In the Buddha Speaks the Brahma Net Sutra, the text says:
“At that time, when Shakyamuni Buddha first sat beneath the Bodhi tree after realizing the unsurpassed enlightenment, he set forth the Bodhisattva Pratimoksha out of filial compliance towards his parents, his masters among the Sangha, and the Triple Jewel. Filial compliance is a Dharma of the ultimate way. Filiality is known as precepts. It is also called restraint and stopping.”
Thus the observance and upholding of the Bodhisattva precepts can be described as the practice of great altruistic filiality.
My first trip to the Sagely City of Ten Thousand Buddhas was in the spring of 1990. I came with my sister and niece. During our first appointment with the Venerable Master, he introduced a much higher level of filiality to us in a very powerful and compassionate way. He introduced a form of filiality for transcending the world. At that time, I was grieving over the loss of my mother and my father was not well. So we were planning to return home after attending the Ten Thousand Buddhas Jeweled Repentance. But in order to encourage me to stay in CTTB, the Master said, “Being filial to me is the same as being filial to your father.”

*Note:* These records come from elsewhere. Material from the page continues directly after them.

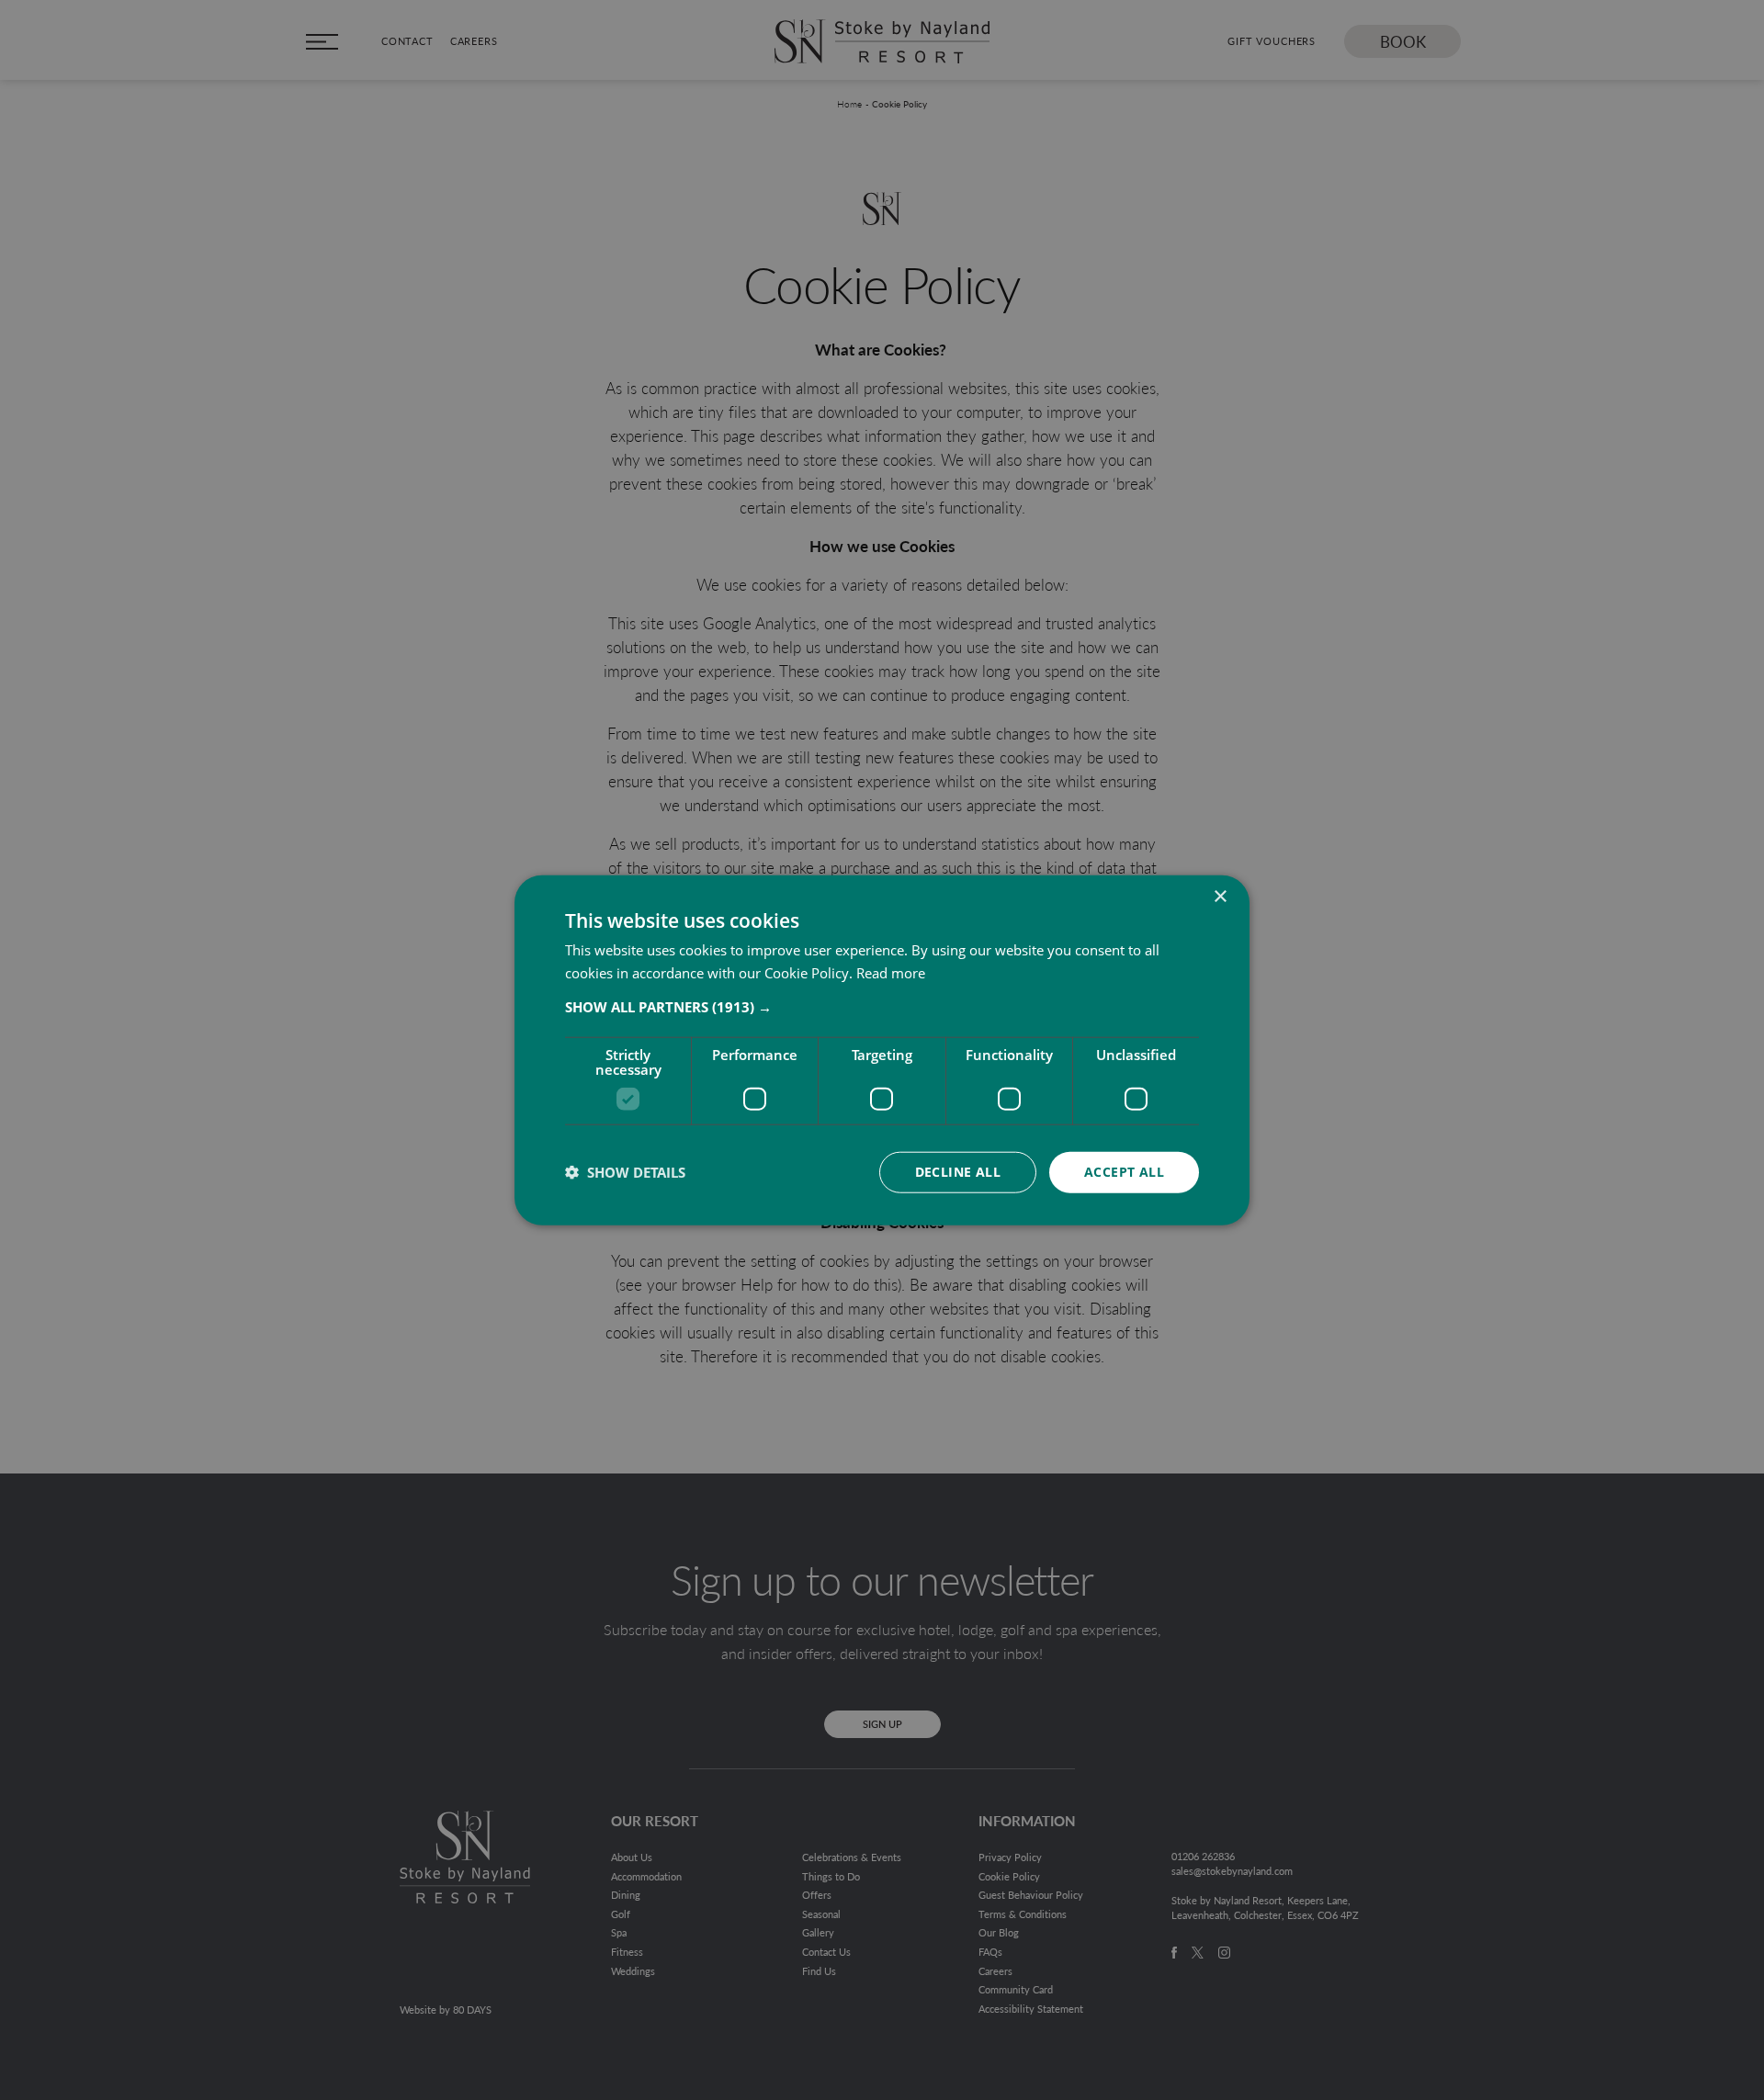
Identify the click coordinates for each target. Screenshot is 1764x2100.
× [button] (1220, 897)
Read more (890, 973)
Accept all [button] (1124, 1171)
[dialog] (882, 1050)
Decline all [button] (958, 1171)
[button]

Both my sister and I were quite shocked when the Master said that. I used to contemplate frequently on the profound meaning behind the Master’s compassionate words. In Chapter Three of The Wonderful Dharma Lotus Flower Sutra, the Buddha says:
The Thus Come One has already left
The Three Realms’ burning house behind.
Quietly I dwell at ease,
In forest and field at peace.
And now it is, that the Three Realms,
Entirely belong to me,
And in them all the living beings
Are children of mine.When the Master was explaining that section of the Lotus Sutra, he said, “The Buddha is your transcendental father, a pure, greatly compassionate father. He is pure and undefiled. If you can recognize your father, then in the future you too, can obtain purity and non-defilement, and get rid of all filth. So don’t run outside and fail to recognize your own father.”
I must stress here that what the Master said to me then had a tremendous wholesome impact because of his inconceivable stature and lofty pure conduct.
I wish to conclude by quoting what the Venerable Master had said regarding filiality which is especially inspiring and profound:
"No teaching is apart from Filiality. Apart from filiality, there is no teaching. When the limitless lessons under the sky are summarized, it is just this one lesson. This lesson encompasses limitless learning. Study this lesson to perfection and other lessons will also be completed."